Farm Aid co-founder Neil Young adds: “Good food and good farms.  That’s why we’re here.  We really do care.”

Connecticut is home to 6,000 farms and agriculture contributes up to $4 billion to the state’s economy, while farming and food production generate 21,000 jobs in the state annually. Hartford County, where this year’s concert will take place, represents a rare bright spot in the country, gaining more than 100 farms since 2007.

But dairy farmers in Connecticut, like their counterparts elsewhere, are suffering the economic impact of four years of dropping milk prices. (Margo Price, whose 2016 debut album Midwest Farmer’s Daughter was inspired by the loss of her family’s farm, expertly weighed in on milk pricing during a Farm Aid workshop at the 2017 concert.)

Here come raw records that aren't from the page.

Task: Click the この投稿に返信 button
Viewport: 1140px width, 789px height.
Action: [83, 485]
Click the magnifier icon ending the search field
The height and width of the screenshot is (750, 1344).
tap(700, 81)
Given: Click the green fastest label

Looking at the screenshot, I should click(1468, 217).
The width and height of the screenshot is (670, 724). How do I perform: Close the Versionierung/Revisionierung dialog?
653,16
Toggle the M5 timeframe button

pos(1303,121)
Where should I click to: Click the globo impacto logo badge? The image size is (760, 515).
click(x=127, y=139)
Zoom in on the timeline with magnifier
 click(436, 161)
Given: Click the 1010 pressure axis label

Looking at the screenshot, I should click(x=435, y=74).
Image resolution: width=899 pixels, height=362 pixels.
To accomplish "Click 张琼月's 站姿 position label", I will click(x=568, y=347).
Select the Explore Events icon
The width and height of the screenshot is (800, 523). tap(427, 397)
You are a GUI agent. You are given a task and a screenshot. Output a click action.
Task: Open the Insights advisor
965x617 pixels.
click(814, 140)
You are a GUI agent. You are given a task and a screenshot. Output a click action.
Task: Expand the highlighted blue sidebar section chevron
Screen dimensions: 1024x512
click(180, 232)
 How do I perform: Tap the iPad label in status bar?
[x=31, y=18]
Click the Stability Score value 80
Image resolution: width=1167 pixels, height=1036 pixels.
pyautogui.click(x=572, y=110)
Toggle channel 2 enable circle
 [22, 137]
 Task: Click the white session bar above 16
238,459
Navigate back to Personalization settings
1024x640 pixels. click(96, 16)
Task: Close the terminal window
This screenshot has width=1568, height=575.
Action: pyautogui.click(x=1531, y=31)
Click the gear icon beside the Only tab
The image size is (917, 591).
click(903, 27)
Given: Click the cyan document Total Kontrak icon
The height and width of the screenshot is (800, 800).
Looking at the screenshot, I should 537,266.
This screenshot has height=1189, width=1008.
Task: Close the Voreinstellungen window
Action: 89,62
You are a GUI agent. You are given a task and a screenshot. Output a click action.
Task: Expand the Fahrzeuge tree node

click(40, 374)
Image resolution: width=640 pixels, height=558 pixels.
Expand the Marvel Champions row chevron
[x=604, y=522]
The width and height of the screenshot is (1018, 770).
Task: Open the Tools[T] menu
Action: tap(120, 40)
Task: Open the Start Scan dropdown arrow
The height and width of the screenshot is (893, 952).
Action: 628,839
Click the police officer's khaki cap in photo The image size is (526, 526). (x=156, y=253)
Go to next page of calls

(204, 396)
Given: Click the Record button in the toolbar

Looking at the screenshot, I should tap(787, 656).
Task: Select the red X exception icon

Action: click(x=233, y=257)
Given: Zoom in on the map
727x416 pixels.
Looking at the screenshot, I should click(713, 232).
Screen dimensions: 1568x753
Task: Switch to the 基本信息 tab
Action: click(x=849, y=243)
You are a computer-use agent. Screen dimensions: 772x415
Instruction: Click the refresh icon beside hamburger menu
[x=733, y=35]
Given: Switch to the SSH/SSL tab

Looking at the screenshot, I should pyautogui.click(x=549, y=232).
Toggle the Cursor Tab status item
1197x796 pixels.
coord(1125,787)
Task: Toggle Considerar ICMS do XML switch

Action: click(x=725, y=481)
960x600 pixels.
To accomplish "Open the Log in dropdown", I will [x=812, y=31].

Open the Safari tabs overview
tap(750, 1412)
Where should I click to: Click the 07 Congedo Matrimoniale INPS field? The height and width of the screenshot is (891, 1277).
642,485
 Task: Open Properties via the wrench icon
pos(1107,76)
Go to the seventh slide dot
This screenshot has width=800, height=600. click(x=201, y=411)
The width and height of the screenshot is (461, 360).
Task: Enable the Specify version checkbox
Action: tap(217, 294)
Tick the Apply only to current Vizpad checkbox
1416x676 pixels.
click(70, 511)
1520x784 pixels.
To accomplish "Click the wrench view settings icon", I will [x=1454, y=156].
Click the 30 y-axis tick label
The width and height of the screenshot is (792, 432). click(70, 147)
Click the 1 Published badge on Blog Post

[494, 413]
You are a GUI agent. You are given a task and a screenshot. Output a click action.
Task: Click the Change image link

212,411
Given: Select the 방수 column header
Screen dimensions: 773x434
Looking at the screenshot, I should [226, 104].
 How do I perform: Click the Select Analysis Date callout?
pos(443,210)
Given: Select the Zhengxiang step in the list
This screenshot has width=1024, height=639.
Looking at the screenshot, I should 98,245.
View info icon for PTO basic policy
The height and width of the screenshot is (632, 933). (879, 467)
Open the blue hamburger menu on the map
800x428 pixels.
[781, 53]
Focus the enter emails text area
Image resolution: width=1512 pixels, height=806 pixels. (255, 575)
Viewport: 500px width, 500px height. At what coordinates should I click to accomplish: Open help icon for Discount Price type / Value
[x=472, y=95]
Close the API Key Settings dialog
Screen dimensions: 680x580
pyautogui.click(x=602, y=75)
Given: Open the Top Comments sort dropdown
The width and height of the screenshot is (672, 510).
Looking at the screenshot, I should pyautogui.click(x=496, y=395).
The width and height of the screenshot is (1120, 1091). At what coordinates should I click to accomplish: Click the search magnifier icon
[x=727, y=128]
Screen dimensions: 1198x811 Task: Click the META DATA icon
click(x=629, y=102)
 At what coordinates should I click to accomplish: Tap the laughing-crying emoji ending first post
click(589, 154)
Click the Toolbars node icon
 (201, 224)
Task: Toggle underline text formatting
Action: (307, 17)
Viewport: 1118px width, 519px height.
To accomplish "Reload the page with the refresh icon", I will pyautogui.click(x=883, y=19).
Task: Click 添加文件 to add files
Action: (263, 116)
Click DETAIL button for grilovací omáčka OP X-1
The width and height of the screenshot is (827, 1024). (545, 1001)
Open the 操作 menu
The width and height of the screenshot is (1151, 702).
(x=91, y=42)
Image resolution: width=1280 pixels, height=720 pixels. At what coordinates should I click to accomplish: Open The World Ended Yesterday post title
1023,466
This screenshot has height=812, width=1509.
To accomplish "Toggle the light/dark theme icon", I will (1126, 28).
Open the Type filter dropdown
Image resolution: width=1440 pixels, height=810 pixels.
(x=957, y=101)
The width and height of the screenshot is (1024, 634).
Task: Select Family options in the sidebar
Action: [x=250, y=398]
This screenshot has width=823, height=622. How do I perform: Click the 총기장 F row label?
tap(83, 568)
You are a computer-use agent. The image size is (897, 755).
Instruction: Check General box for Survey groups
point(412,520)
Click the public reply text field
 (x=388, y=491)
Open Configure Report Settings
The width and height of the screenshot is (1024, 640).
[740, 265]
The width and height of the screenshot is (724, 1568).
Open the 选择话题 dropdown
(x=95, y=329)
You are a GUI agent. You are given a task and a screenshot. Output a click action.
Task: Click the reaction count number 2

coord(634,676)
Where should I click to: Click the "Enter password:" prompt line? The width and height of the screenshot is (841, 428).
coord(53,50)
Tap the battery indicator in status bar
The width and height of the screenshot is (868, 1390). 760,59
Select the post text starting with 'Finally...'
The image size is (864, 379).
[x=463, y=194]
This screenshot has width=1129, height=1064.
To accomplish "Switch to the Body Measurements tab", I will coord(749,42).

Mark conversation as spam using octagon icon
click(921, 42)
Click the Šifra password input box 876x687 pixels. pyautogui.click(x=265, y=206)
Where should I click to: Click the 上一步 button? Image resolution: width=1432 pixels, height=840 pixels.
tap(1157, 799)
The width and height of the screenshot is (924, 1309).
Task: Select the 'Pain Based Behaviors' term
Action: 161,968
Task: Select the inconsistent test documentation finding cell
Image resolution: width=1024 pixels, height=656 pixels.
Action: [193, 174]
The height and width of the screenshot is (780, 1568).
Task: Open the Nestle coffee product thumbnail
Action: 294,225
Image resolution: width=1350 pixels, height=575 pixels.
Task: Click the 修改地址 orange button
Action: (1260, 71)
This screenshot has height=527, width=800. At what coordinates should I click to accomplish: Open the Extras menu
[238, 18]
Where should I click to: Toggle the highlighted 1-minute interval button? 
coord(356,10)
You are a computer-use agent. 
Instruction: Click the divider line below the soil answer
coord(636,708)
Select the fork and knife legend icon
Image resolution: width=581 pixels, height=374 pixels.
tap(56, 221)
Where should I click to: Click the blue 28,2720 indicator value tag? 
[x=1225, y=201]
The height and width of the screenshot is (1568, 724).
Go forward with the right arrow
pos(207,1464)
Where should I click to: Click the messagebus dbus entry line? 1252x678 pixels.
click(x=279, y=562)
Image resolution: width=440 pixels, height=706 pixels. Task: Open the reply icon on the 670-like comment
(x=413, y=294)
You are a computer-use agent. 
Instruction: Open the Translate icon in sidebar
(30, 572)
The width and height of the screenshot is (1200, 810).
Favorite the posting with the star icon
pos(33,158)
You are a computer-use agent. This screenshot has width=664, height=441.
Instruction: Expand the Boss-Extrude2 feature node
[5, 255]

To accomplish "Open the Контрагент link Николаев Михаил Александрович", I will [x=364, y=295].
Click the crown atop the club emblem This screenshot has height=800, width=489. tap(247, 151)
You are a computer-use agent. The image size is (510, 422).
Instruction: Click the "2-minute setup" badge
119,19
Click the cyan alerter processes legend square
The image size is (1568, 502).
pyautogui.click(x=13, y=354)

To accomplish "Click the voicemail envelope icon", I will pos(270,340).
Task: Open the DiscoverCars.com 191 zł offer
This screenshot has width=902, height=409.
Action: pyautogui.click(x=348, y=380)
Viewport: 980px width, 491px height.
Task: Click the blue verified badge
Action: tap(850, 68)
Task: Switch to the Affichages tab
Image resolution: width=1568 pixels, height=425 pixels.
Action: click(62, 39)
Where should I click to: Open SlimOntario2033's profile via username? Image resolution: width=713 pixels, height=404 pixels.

After a dairy farmer in New York State took his life in January, The New York Times reported, “Agri-Mark, a large cooperative that bought milk from the farmer, sent its 550 members in the state a list of suicide and mental health hotlines — along with the news that milk prices would drop even lower this year.”

Farm Aid supporters tour Braddock Farms

In the face of ongoing struggle for family farmers, Farm Aid each year serves as an annual gathering of activists focused on food issues, environmentalism and social-justice battles. Many farmers and activists travel to the event to network, share strategies, listen to the music and eat family farm food on a menu that Farm Aid has trademarked “Homegrown Concessions.” With composting practiced backstage and promoted to the audience, the concert aims for zero waste.

To expand its fundraising reach, Farm Aid has again partnered with IfOnly to offer one-of-a-kind fan experiences at Farm Aid 2018. Among the items offered this year are: a behind-the-scenes backstage tour, plus deluxe amenities and tickets within the first eight rows; photo pit packages for Nelson, Young, Mellencamp, Matthews, Simpson and Rateliff & the Nightsweats, along with VIP amenities and tickets; premium seats in the first two rows for the pre-show press event attended by Farm Aid’s four board members; a custom Epiphone guitar signed by Nelson; and retro Farm Aid T-shirts, signed by Nelson and Matthews. People can purchase and bid on these special offerings starting June 25 at ifonly.com/FarmAid.

Farm Aid’s support of family farmers extends to its policy of accepting sponsorship only from companies that share its mission. It is supported by partnerships with Bonterra Organic Vineyards, Patagonia Workwear, New Belgium Brewery, Horizon Organic and Pete and Gerry’s Organic.